The decision for who moved forward in the Deathmatch was put to New Yorker editor Ben Greenman, who judged on literary merit and who took copious notes throughout; comedian Jessi Klein, who judged on performance; and Videogum editor Gabe Delahaye, whose area of expertise was “intangibles” and whose judging included long riffs on Taylor Kitsch, bellbottoms, and the new article about Finding Nemo director Andrew Stanton in this week’s New Yorker.

“You look like the right amount of sexy-creepy,” Ms. Klein said after Mr. Goulian’s performance. “Like Jordan Catalano meets someone on a sex-offender registry.”

Host and LDM founder Todd Zuniga, who looked impressively cute with that kind of shaggy haircut that only boyish men like Ricky Van Veen can pull off, was coming straight from Montreal, where he had performed the night before. Today he’ll be in San Francisco.

“I feel a little bit like Conan O’Brien describes in his Can’t Stop documentary,” Mr. Zuniga told us. “I get excited, and then halfway through the tour I feel like ‘Not this again,’ but as soon as I see the performers I get excited all over again.”

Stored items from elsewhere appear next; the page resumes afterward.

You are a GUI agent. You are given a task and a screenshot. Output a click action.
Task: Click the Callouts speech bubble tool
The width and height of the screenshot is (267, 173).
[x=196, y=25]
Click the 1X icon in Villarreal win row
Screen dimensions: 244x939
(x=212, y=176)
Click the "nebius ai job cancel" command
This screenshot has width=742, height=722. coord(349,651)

Before the show, we asked Ms. Gould if she could tell us what she’d be reading.

“Not unless you can Mind-Google it,” she said.

We attempted the Mind-Google technique, which Ms. Gould interpreted as us “giving (her) a mean look” as she told us later in the evening. BetaBeat darling and front-wedgie taker Matt Langer showed up to cheer the blogger/authoress on.

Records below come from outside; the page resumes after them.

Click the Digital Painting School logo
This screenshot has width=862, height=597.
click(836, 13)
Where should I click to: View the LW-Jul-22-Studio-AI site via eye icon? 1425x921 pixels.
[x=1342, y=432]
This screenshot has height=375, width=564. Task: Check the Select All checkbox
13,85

The second round pitted British author Ned Beauman (Boxer Beetle) against writer and frequent NPR guest Starlee Kine.

“I know that everyone here is excited about The Art of Fielding, so there isn’t much room for another sports novel,” Mr. Beauman told the audience. He may have been right: his reading lost to Ms. Kine’s.

The finale involved Ms. Kine and Mr. Goulian in a literary spelling bee, which personally sounds like our worst nightmare (Houellebecq? Palahniuk?), and went on for an impressively long time before Mr. Goulian finally defeated his competitor.

Later he and Miss Gould conspired on how they would (hypothetically) take home Ms. Klein, before the Emily Books founder (carrying an N+1 tote bag) decided to call it an early night and head back to Brooklyn.

We left soon after, so we have no idea if Mr. Goulian had any later success with Ms. Klein, the comedian who had judged him as an attractive sexual predator.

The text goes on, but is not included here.